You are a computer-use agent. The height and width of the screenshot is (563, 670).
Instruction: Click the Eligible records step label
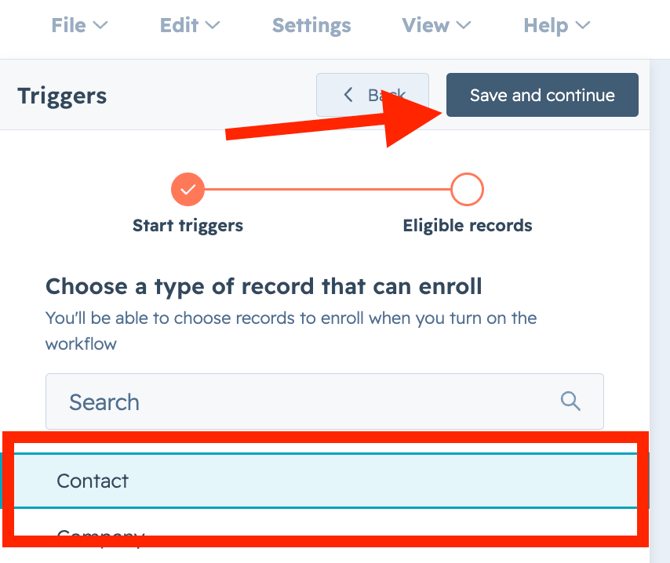coord(467,225)
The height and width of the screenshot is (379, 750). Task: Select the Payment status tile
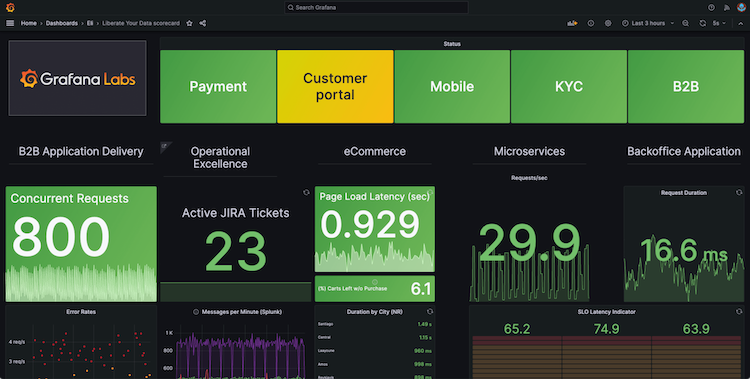(218, 87)
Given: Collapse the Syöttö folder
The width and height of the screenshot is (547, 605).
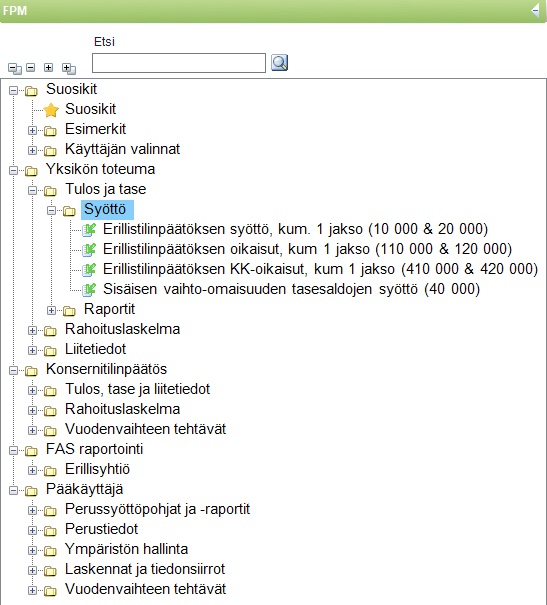Looking at the screenshot, I should tap(51, 210).
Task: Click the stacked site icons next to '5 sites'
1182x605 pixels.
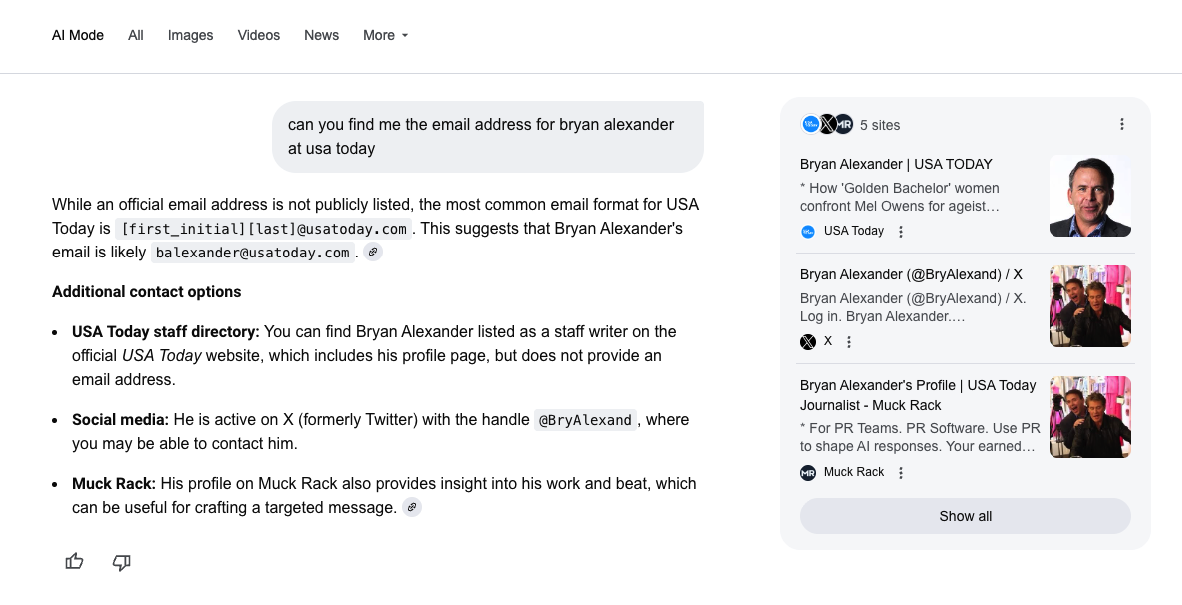Action: coord(827,124)
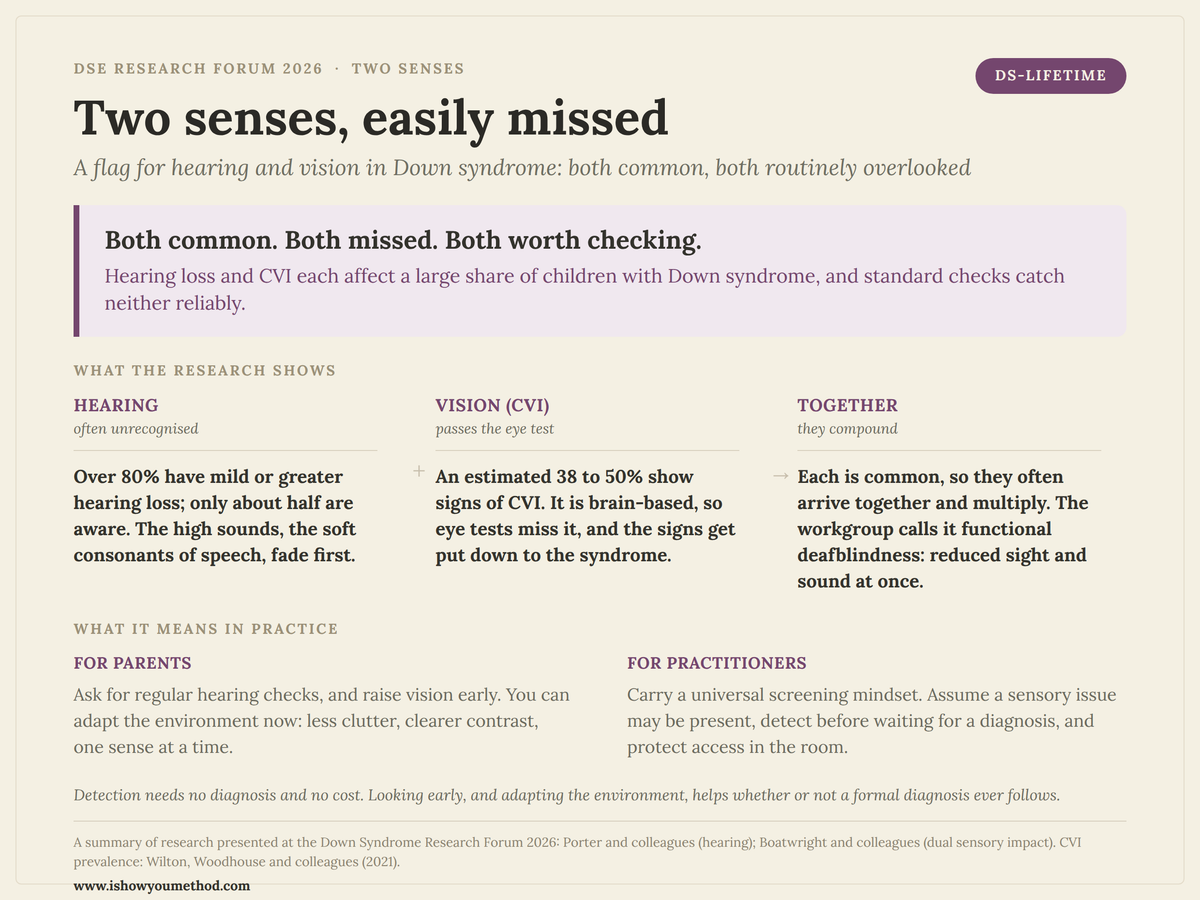This screenshot has height=900, width=1200.
Task: Click the research summary footnote citing Porter
Action: click(x=578, y=852)

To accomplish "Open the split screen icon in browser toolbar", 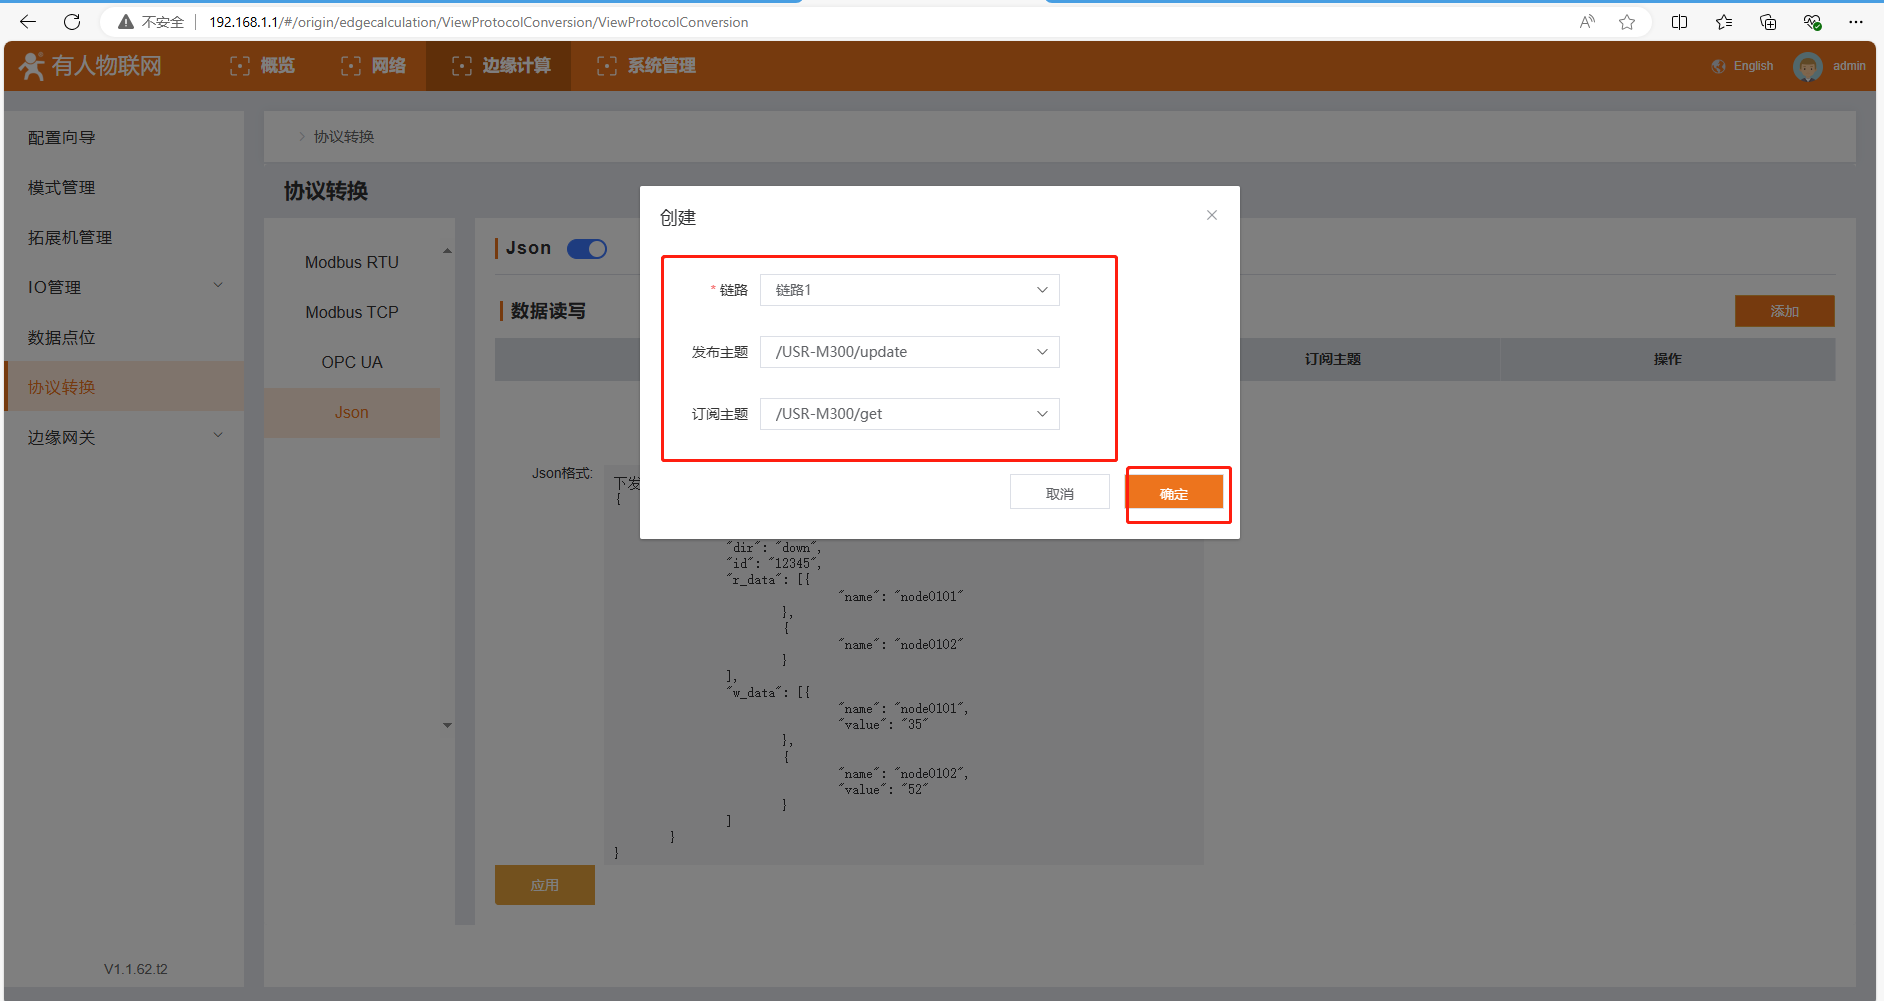I will [1679, 22].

### DESCRIPTION OF THE TASK
Word for word, output the lines from the beginning of the listing through the line holding "Given: Collapse the Syöttö folder" and nothing beyond them. Omit the pictures.

### OUTPUT FOR THIS EXERCISE
You are a computer-use agent. The height and width of the screenshot is (563, 670).
Instruction: Click the Eligible records step label
coord(467,225)
The height and width of the screenshot is (379, 750). Task: Select the Payment status tile
(218, 87)
Given: Collapse the Syöttö folder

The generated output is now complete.